The Great Synagogue is an Orthodox Jewish congregation and synagogue, located at Krystalgade 12, in Copenhagen, Denmark. The congregation was formed at some stage during the 17th century and their first synagogue completed in 1766. The current synagogue was completed in 1833 and is defined by its unique architecture around the Ark. During the first half of the 19th century, synagogues continued to be built in the classical tradition, but there began to be a revival of Greek and Roman architecture. The Great Synagogue in Copenhagen is one of a few synagogues of its period to use Egyptian elements in the columns, ceiling and cornice over the ark.

==History==
=== Arrival of Jews into Denmark ===
Jews arrived into Denmark from 1622 when they were invited into the country by Denmark's king. Although they were scattered around, many of the Jews settled in Copenhagen. Abraham Salomon became the first rabbi in the country in 1687. From 1766 until 1795, around 1,500 Jews worshipped in a small synagogue until it burned down. After the synagogue burned down, a division occurred between the Orthodox and Progressive members of the Jewish community. As a result, the building of a new synagogue was halted and many members resorted to worshipping in various homes. This division lasted for about 30 years until it was extinguished. The building of the Great Synagogue occurred after this. In 1814, Jews who were living in Denmark were given the same rights as other citizens as a result of the Royal Decree.

=== Architecture ===
Construction of the Great Synagogue was completed in 1833. It was designed by Danish architect Gustav Friedrich Hetsch.
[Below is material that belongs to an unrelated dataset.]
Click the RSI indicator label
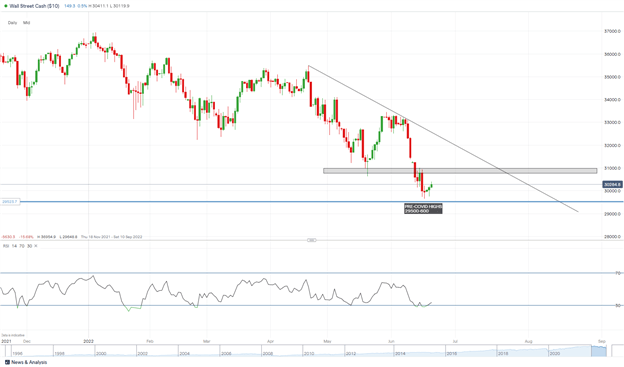 point(6,246)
The synagogue was designed with the Neoclassical style in mind, which is demonstrated through the building's simplistic design. The interior of the building, however, has designs that are from the Egyptian Revival style. This style works to help give the synagogue a more Eastern European feel rather than the traditional Northern European feel.

===World War II===

During World War II, the Torah scrolls of the synagogue were hidden at the Trinitatis Church and were returned to the synagogue after the war.

===Terrorist attacks===
====1985====

On 22 July 1985, the synagogue was struck by a bomb placed by Palestinian terrorists. While no people were injured in the attack on the synagogue, a second bomb placed by the same group destroyed the Copenhagen offices of the American Northwest Orient Airlines, killing one person and injuring 26. 4 individuals with links to Palestinian nationalist organizations, including Mohammed Abu Talb, were later convicted for these and several other terrorist attacks.

====2015====

A shooting occurred outside the synagogue on 15 February 2015, killing a Jewish community member, who had been providing security, and wounding two Danish Security and Intelligence Service police officers who were shot in the arms and legs. The shooting occurred a few hours after another shooting at a café in Østerbro. Swedish artist Lars Vilks is believed to be the main target of the café shooting. At the time of the shooting, a discussion was being held about cartoon portrayals of the Islamic prophet Muhammad. Vilks has received death threats in the past for his cartoon portrayals of the prophet.